■ **WHAT TO PRODUCE**: Using the data below, return the stretch from the line that contains "Task: Click the copy-page icon with plus sign" through the line that contains "Task: Expand the News & Research menu", both included, exactly as it stands and nothing beyond it.

******************************

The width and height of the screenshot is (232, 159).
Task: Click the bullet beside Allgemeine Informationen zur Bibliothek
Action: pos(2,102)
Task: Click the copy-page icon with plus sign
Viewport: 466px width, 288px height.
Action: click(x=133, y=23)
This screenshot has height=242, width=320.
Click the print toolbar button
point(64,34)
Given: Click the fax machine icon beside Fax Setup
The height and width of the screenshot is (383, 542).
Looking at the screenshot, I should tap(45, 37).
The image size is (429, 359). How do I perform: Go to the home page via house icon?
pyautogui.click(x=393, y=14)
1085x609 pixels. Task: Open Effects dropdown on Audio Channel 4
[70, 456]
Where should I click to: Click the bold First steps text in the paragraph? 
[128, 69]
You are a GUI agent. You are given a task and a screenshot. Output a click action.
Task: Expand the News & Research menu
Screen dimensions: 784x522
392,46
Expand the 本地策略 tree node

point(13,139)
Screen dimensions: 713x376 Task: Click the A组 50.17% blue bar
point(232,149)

******************************

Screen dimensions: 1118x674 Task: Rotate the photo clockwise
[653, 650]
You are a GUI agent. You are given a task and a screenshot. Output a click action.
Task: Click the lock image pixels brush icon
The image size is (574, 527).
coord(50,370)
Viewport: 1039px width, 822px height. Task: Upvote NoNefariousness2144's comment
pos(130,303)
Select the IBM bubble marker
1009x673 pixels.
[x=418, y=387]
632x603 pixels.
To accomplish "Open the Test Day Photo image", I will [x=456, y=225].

******************************

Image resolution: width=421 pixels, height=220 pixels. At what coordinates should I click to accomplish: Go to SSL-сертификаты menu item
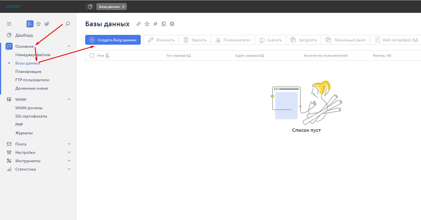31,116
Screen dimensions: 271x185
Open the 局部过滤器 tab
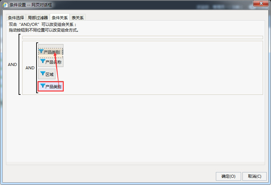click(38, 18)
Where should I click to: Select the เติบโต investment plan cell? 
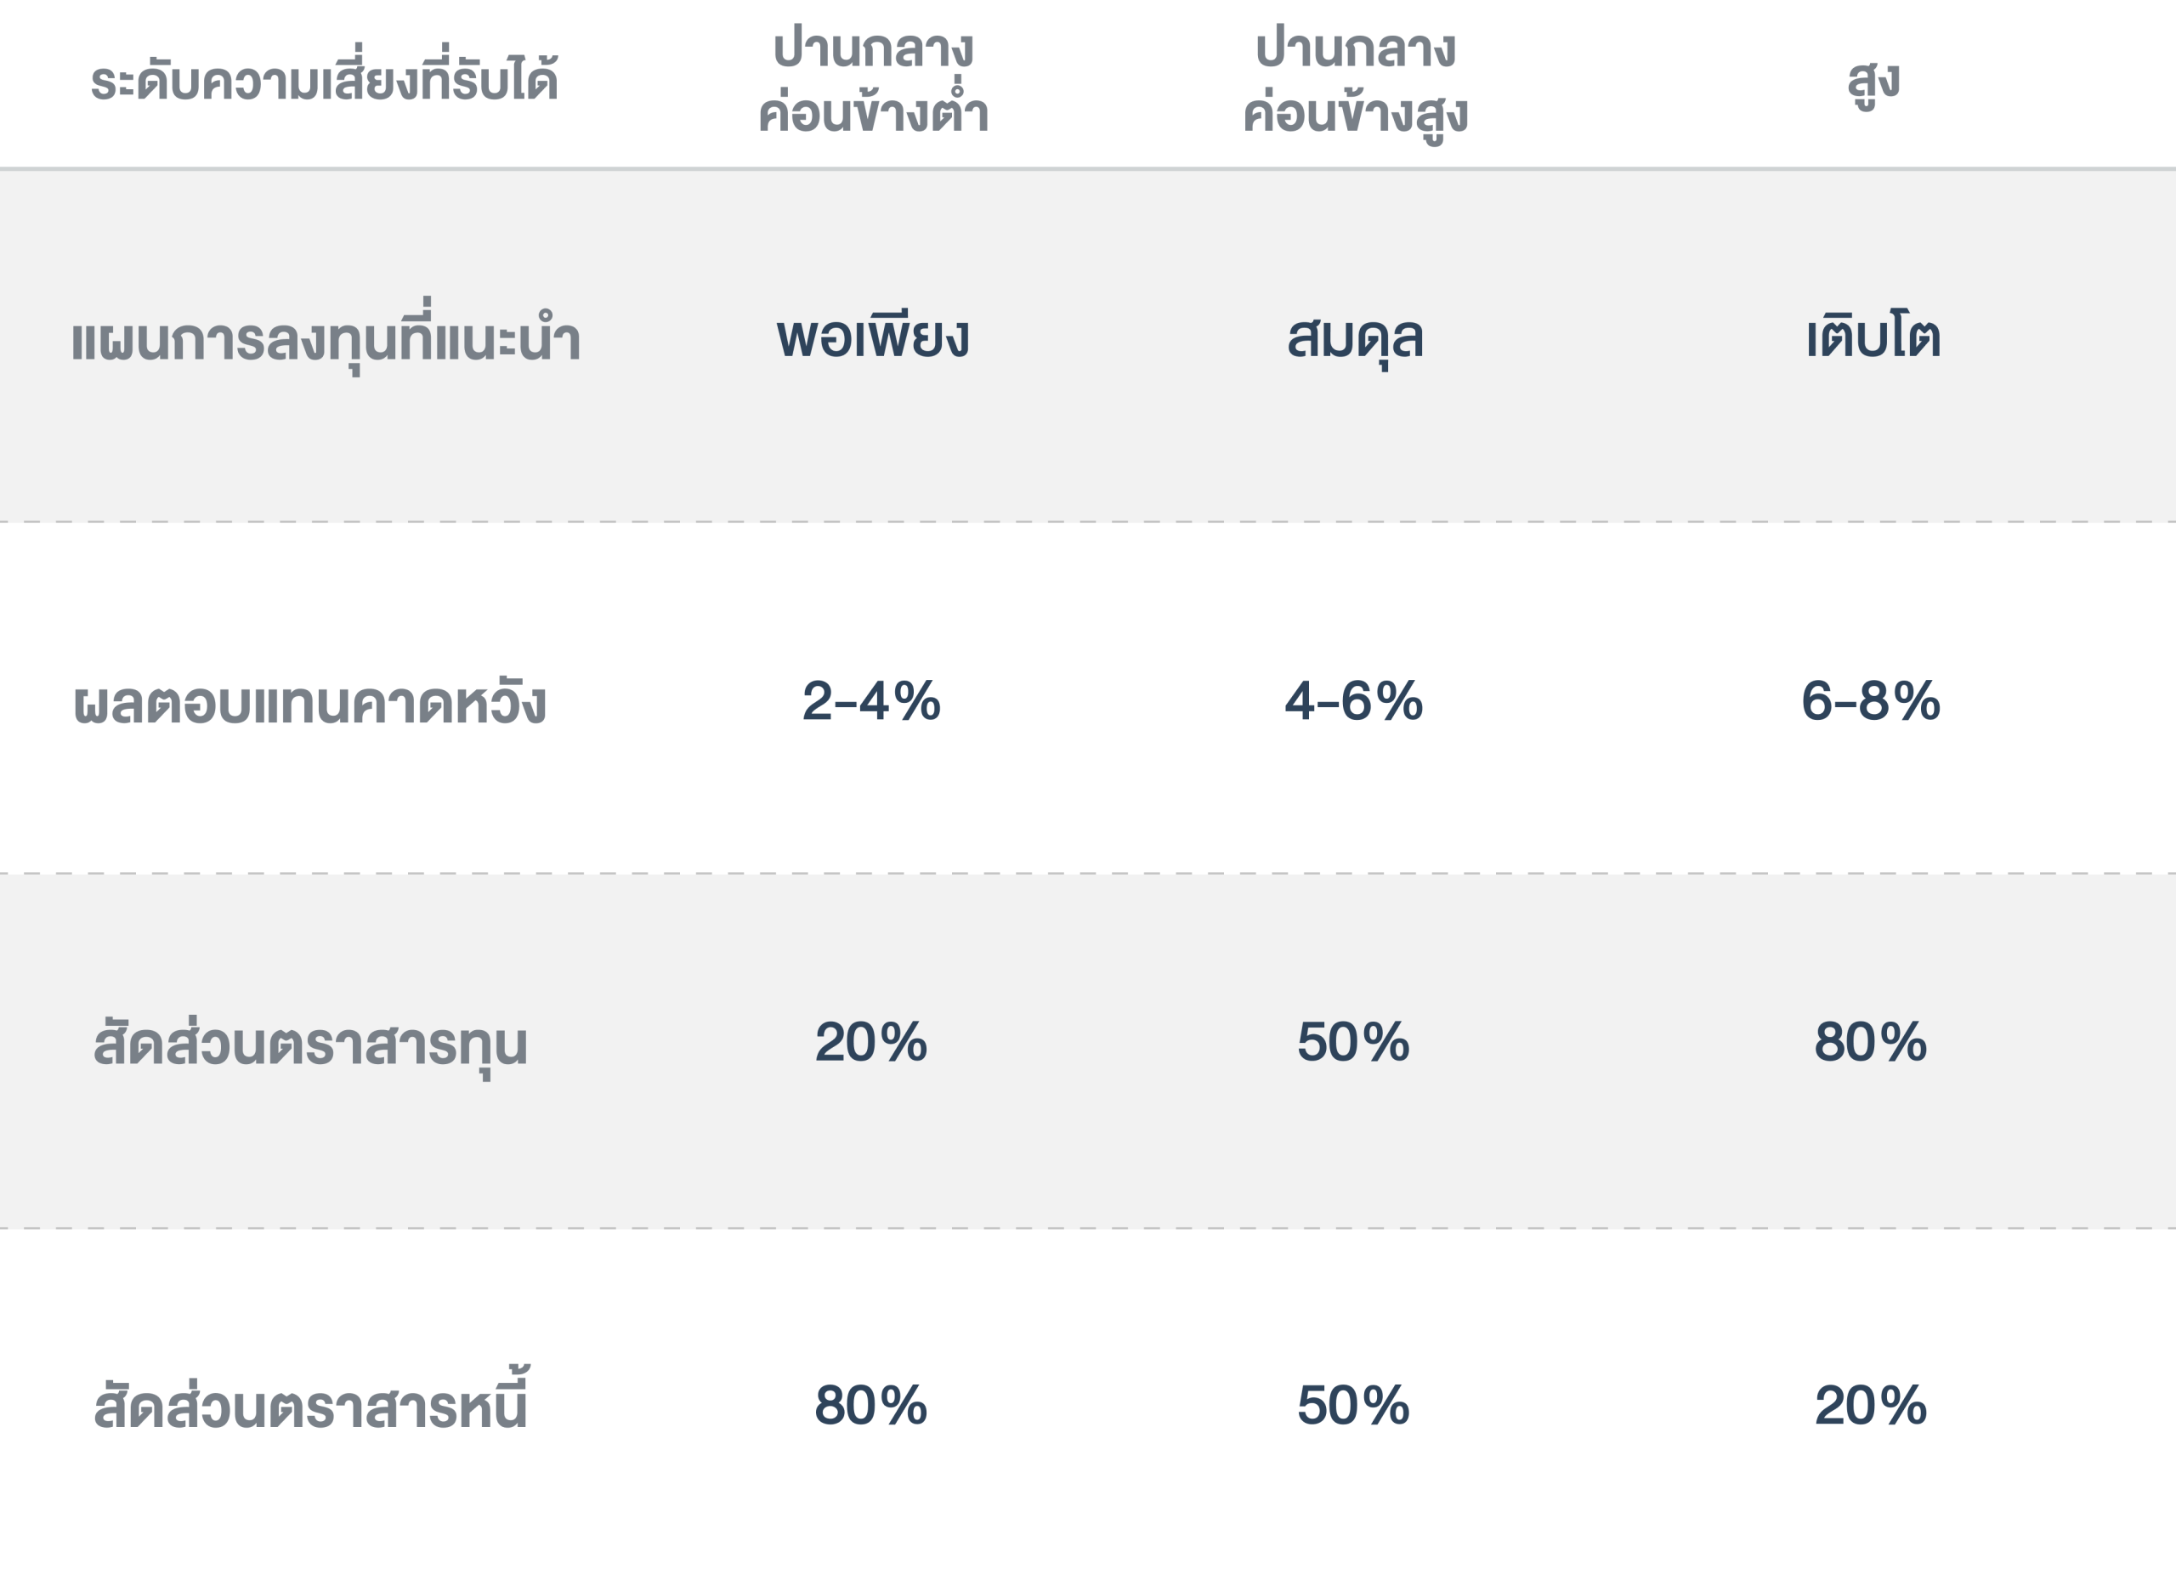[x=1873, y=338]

******************************

■ **OUTPUT FOR THIS TASK**:
Task: Click the copy-page icon with plus sign
Viewport: 466px width, 288px height.
Action: click(x=133, y=23)
This screenshot has height=242, width=320.
Click the print toolbar button
point(64,34)
Given: Click the fax machine icon beside Fax Setup
The height and width of the screenshot is (383, 542).
Looking at the screenshot, I should tap(45, 37).
The image size is (429, 359). How do I perform: Go to the home page via house icon?
pyautogui.click(x=393, y=14)
1085x609 pixels. Task: Open Effects dropdown on Audio Channel 4
[70, 456]
Where should I click to: Click the bold First steps text in the paragraph? 
[128, 69]
You are a GUI agent. You are given a task and a screenshot. Output a click action.
Task: Expand the News & Research menu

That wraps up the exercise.